begin

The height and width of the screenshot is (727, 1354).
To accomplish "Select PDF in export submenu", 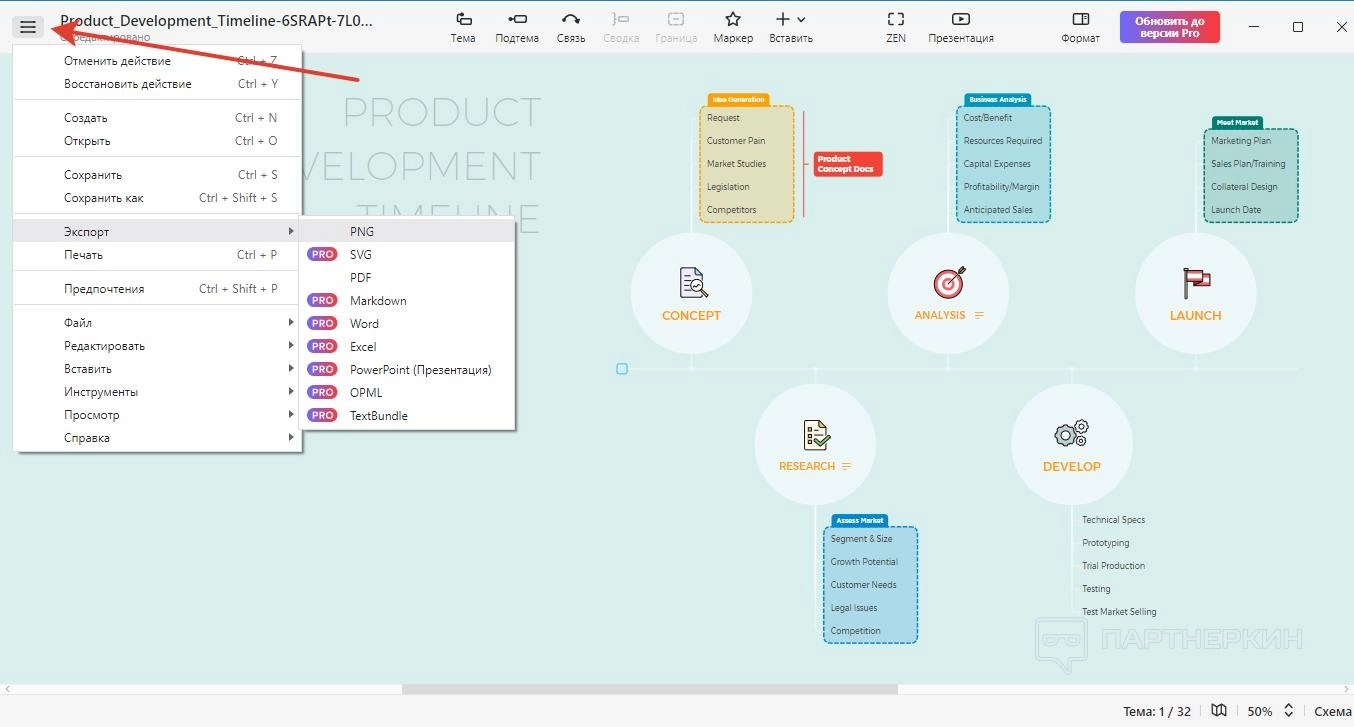I will point(361,277).
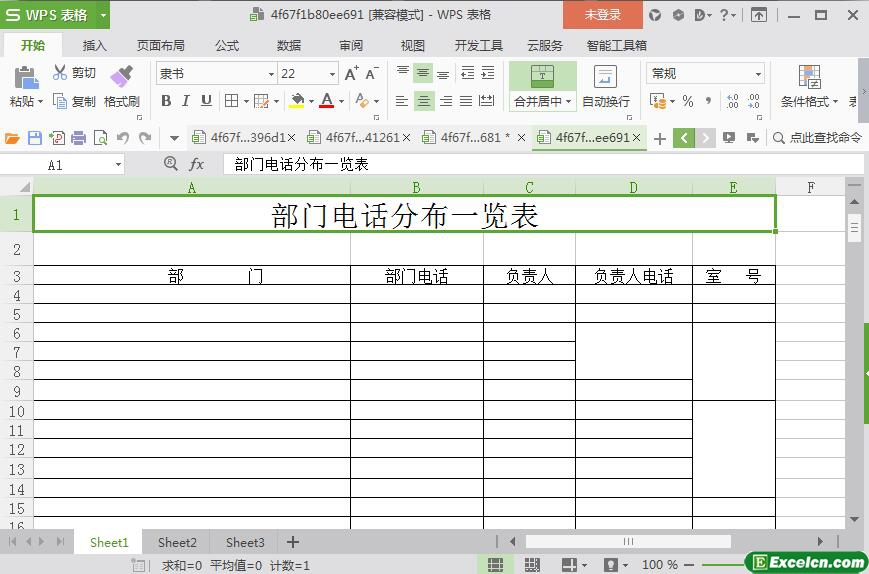The width and height of the screenshot is (869, 574).
Task: Click the 未登录 login button
Action: [602, 15]
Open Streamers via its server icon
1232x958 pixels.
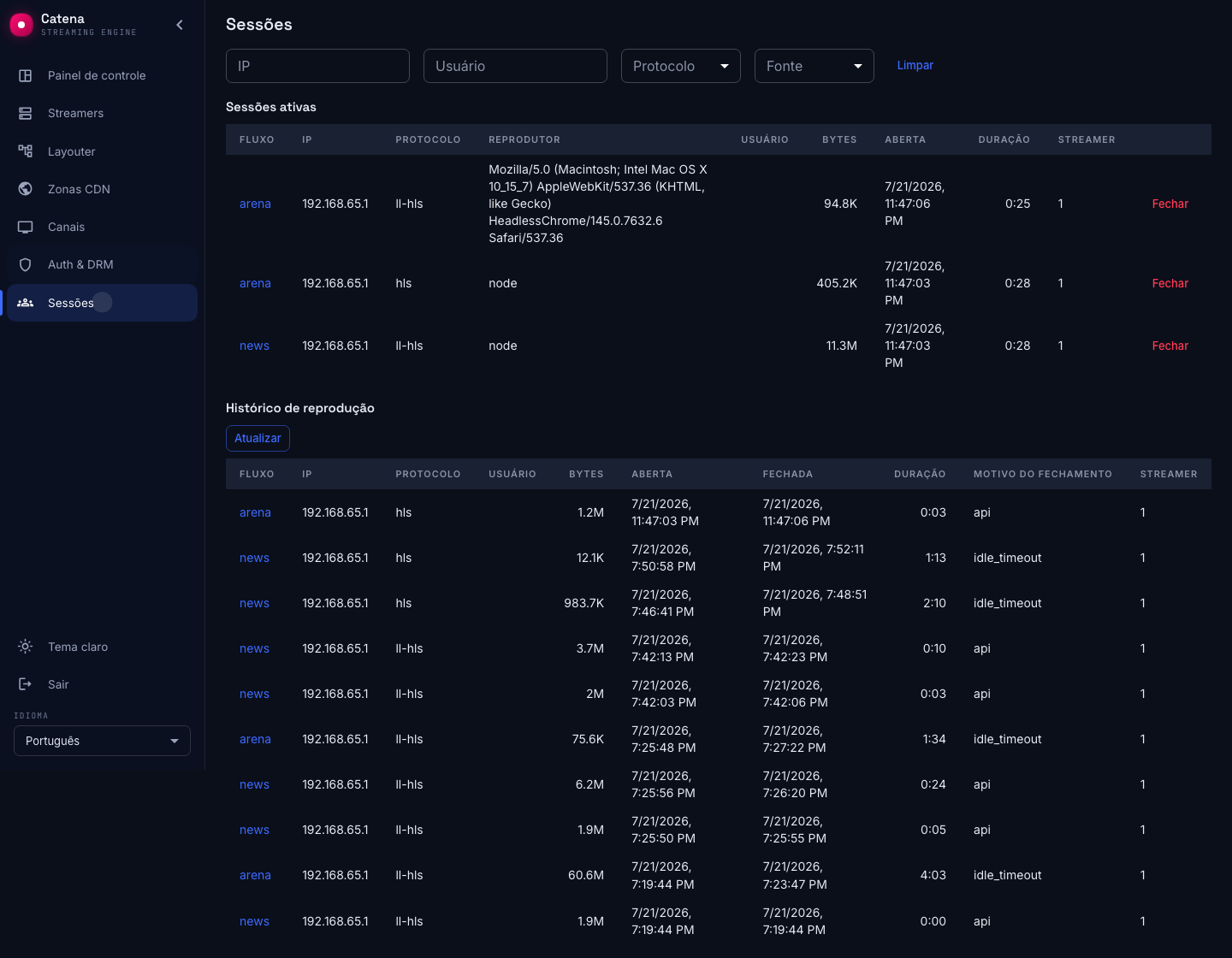tap(26, 113)
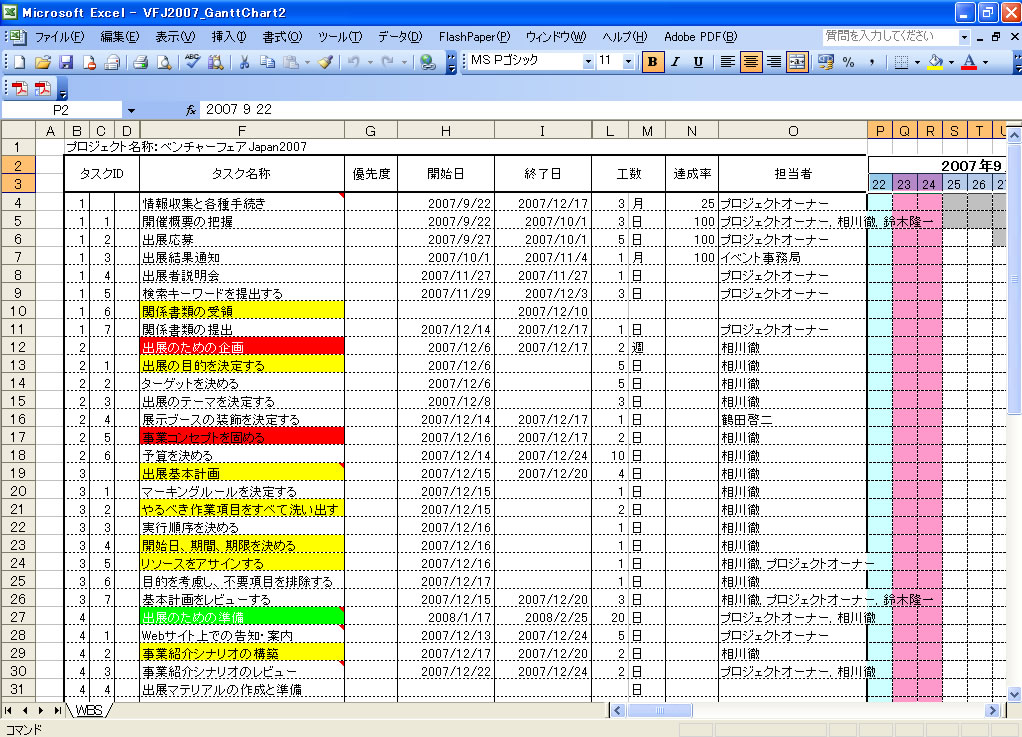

end

• **Task description**: Rescale the coordinates in the answers by 0.9, rounding each to a whole number with halves rounded up. Rewrite every line of the material, starting with the line that contains "Open Streamers via its server icon" and going through the end of the material, requests included, and leave the pictures out of your answer.

• **Written answer**:
Open Streamers via its server icon
1232x958 pixels.
tap(23, 102)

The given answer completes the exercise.